By Liz Nicholls, 12thnight.ca
The Edmonton Fringe is back, live, this summer, for a big 41st edition, in a place where that really matters. And its name speaks volumes: Destination Fringe.
Yes, fellow travellers, as live theatre emerges from the most punishing and chaotic time it’s ever known, you have a festive destination this August (11 to 21). And after last year’s 40th birthday edition, Together We Fringe: A Fringe Event, creatively trimmed for safety to some 64 live shows in a dozen venues, our summer theatre extravaganza in 2022 is a destination that feels wide and unpredictable in advance. Just the way we like it.
While its dimensions aren’t as gargantuan as the 2019 Fringe, with its record-breaking 260 shows in 50-plus venues, Destination Fringe feels expansive, as Fringe director Murray Utas and Fringe Theatre executive director Megan Dart outlined it Thursday: 160 shows in some 27 venues, eight of them programmed by lottery and 19 BYOVs, acquired and outfitted by artists themselves.

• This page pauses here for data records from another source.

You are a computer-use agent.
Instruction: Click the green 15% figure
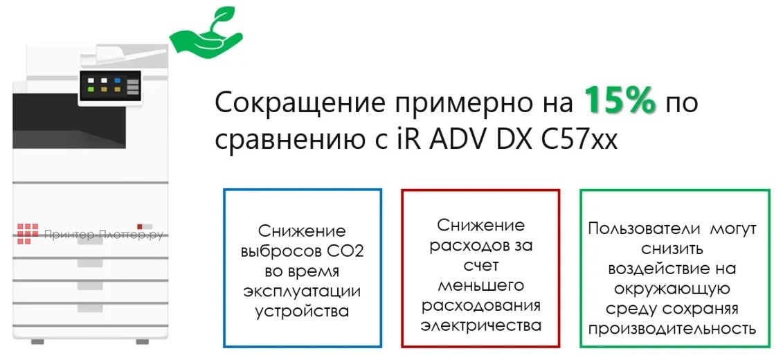point(618,102)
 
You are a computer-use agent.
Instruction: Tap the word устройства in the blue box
point(302,311)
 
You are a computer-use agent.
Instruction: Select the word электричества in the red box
point(481,325)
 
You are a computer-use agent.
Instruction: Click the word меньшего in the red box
point(482,285)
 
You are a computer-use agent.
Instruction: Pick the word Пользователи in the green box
point(635,228)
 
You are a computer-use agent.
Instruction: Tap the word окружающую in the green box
point(672,288)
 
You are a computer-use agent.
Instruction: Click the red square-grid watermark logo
point(28,233)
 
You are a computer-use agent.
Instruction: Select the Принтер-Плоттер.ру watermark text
point(103,235)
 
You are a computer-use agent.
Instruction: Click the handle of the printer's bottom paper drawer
point(90,307)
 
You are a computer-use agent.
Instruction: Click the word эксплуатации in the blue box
point(302,291)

The Fringe is a destination for kids: The Kids Fringe, on hold for a year, is back (and free), directed by Girl Brain’s Alyson Dicey. International groups, who couldn’t bring their shows to Edmonton for the last two summers, are in Destination YEG mode, restoring a missing dimension to the show lineup. And the Fringe will be a more expansive destination for Indigenous artists too. Instead of last year’s one venue (pêhonân) dedicated exclusively to Indigenous shows (and highly successful), Indigenous artists will perform across the Fringe — on its outdoor stages, its late-night cabarets, in roving performances leading audiences to the Indigenous Art Park, in short, “anywhere you Fringe,” as Dart says.

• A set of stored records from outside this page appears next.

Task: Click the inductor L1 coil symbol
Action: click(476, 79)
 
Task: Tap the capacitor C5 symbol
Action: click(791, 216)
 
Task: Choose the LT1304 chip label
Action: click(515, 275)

Fringe Revue has returned, too. At Wednesday night’s launch, live and on Fringe TV (one of the great successes of pandemical times), Utas and Dart outlined Fringe Theatre’s curated 2022-2023 season of productions, a destination for some of Edmonton’s most adventurous young indie artists.
Actor Emma Houghton turns playwright with her adaptation of Joyce Carol Oates 2003 ‘young adult fiction’ novel Freaky Green Eyes, “a coming-of-age crime drama” as she describes it, for the stage as a one-woman play. “The Great Pause empowered me to create my own work,” she told the audience Wednesday. The production runs in January at the Backstage Theatre.
André Moreno performed an excerpt from Botticelli in the Fire, Jordan Tannahill’s queer theatrical fantasia on the life and times of Renaissance painter Sandro Botticelli as he works on his masterpiece The Birth of Venus. The large-cast production runs in April, directed by Sarah Emslie and produced by Common Ground Art Society’s Mac Brock.
The Fringe Theatre curated season also includes Evandalism by MC RedCloud, the very engaging co-creator of Bear Grease, the hit Indigenous adaptation of the famous musical that sold out every performance at last summer’s Fringe and has toured across the border to full houses since then. His new play is spun from MC RedCloud’s own life; Utas directs. Dates to be announced.
But first, Destination Fringe. “It’s a fuller-scale festival this year,” as Dart puts it, simply. After two years of creative work-arounds and resourceful online adaptations — no theatre company has been more supple at improvising workarounds — our Fringe is again a destination for artists, audiences, and live experimenting by both. Our theatrical GPS is on course: straight on till August.